*WORK INSTRUCTIONS:*
Copy out all lines of the listing below that hold "icon".

*RECORD EXTRACTS:*
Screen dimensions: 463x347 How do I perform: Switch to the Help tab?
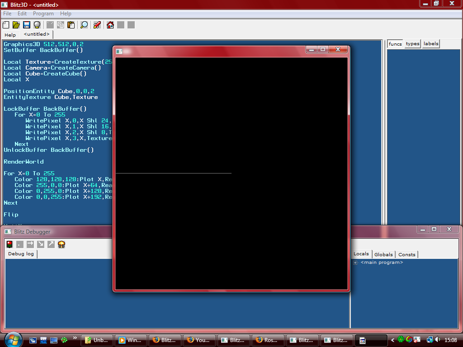(x=10, y=35)
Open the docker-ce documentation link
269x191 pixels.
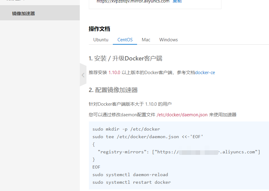205,73
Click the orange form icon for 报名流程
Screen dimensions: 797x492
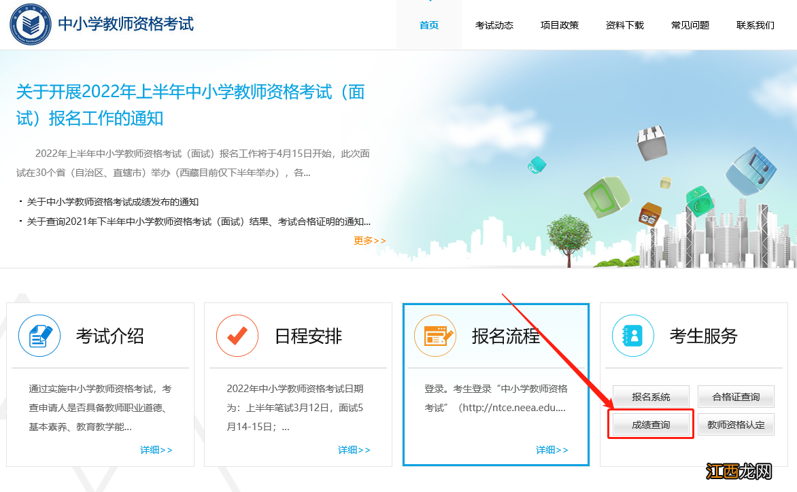coord(435,335)
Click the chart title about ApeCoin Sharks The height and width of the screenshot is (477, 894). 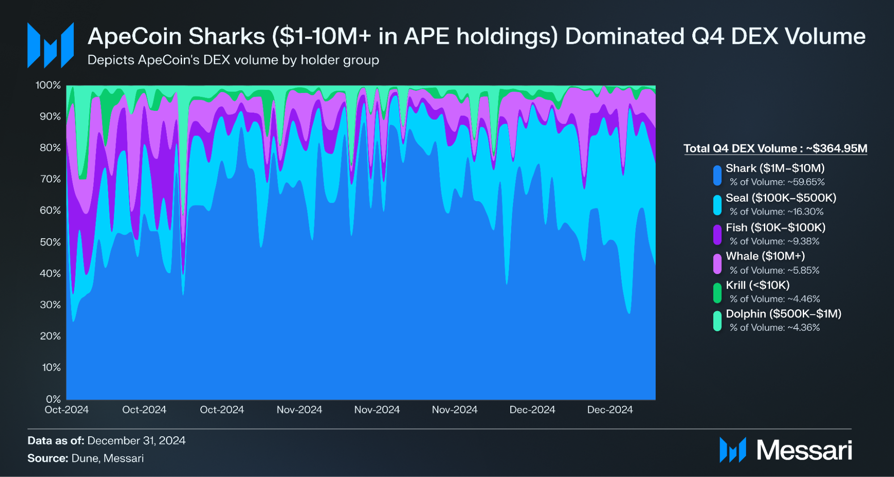click(x=476, y=36)
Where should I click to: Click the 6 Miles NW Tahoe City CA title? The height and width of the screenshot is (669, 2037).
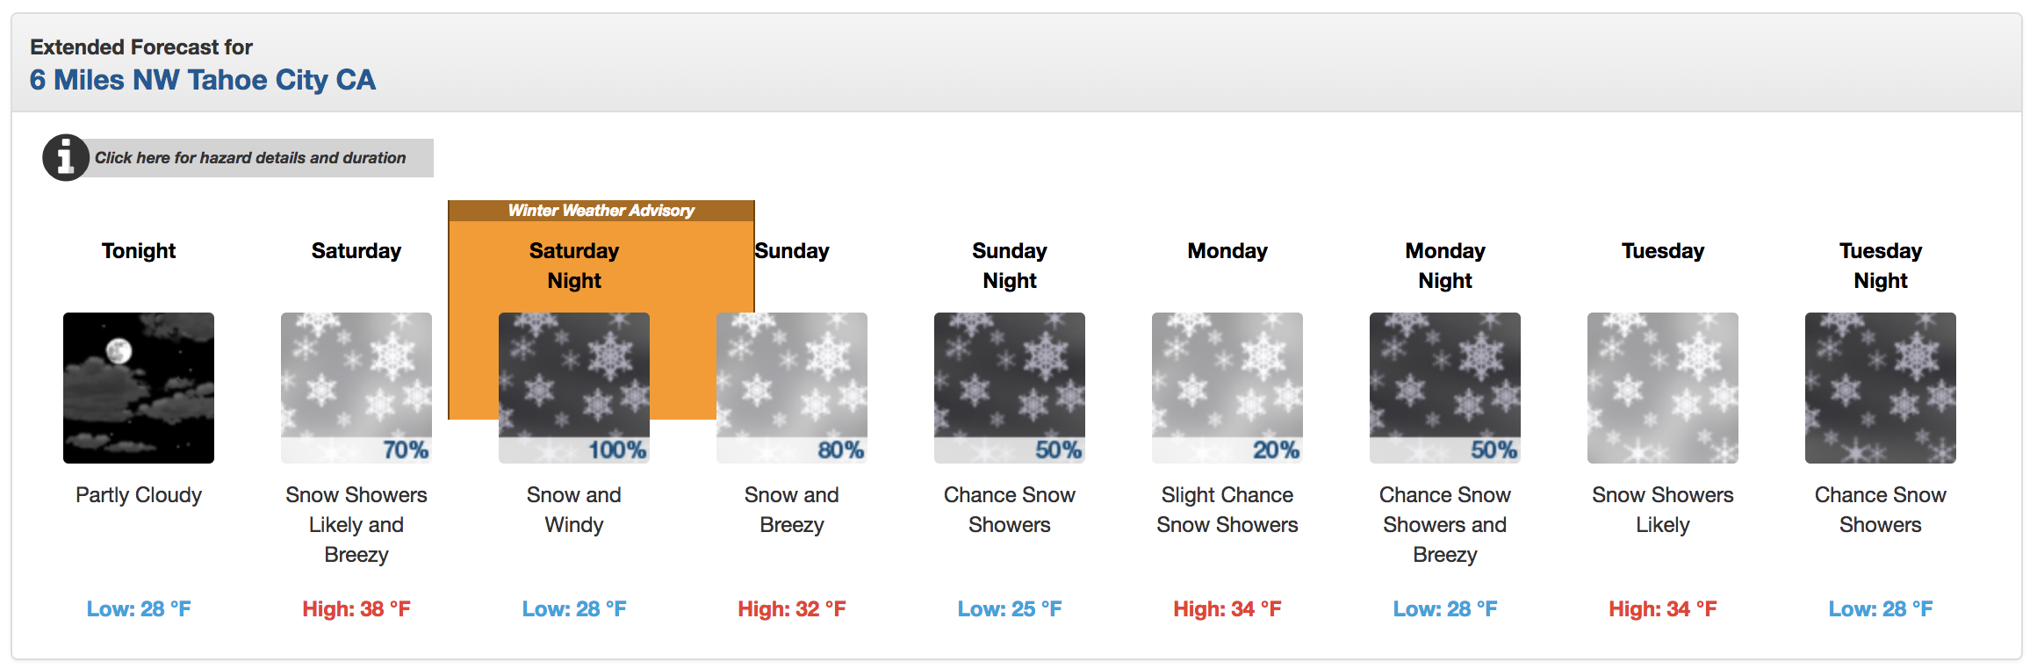click(203, 80)
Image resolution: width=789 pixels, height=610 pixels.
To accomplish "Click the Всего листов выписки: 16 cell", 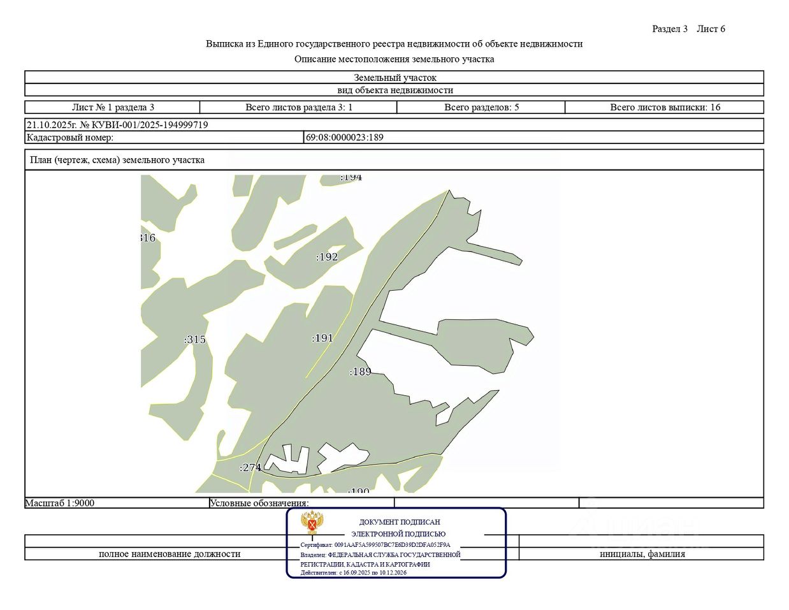I will pyautogui.click(x=665, y=107).
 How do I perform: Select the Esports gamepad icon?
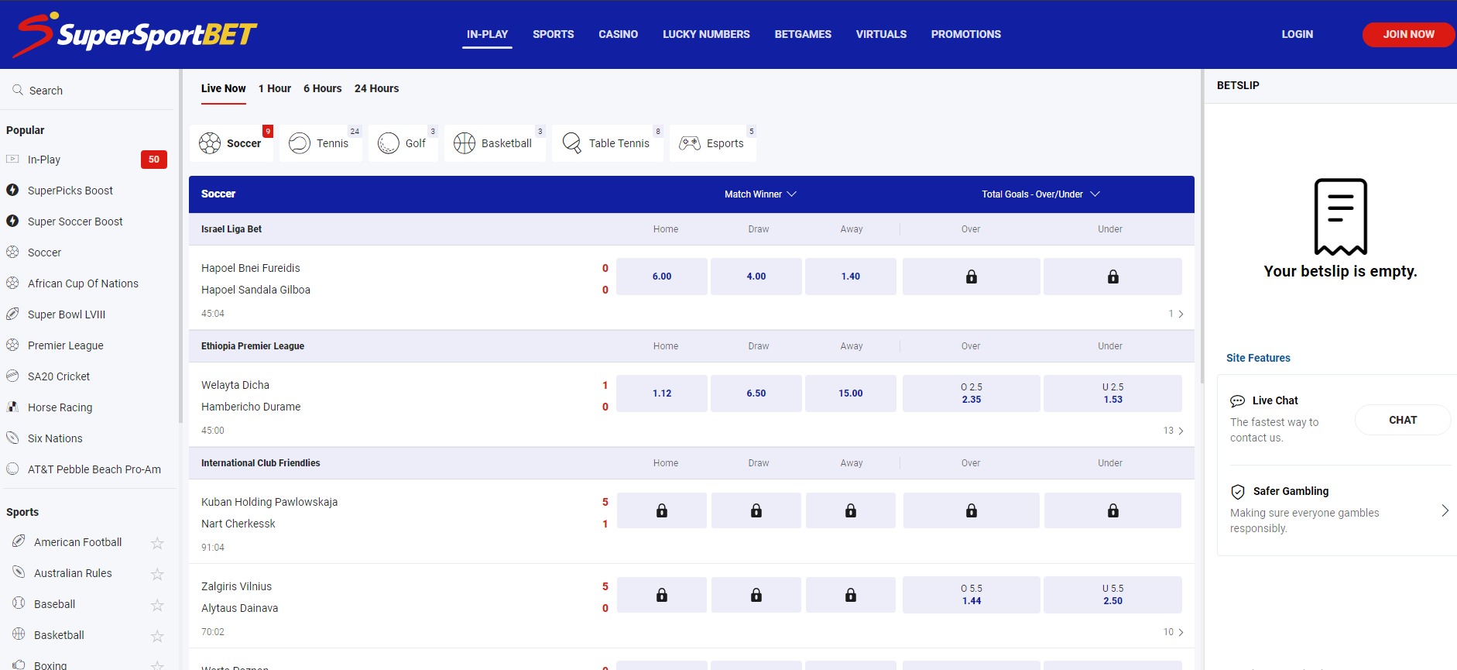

*ANSWER SPACE:*
Click the orange form icon for 报名流程
 How do I perform: Select the Esports gamepad icon?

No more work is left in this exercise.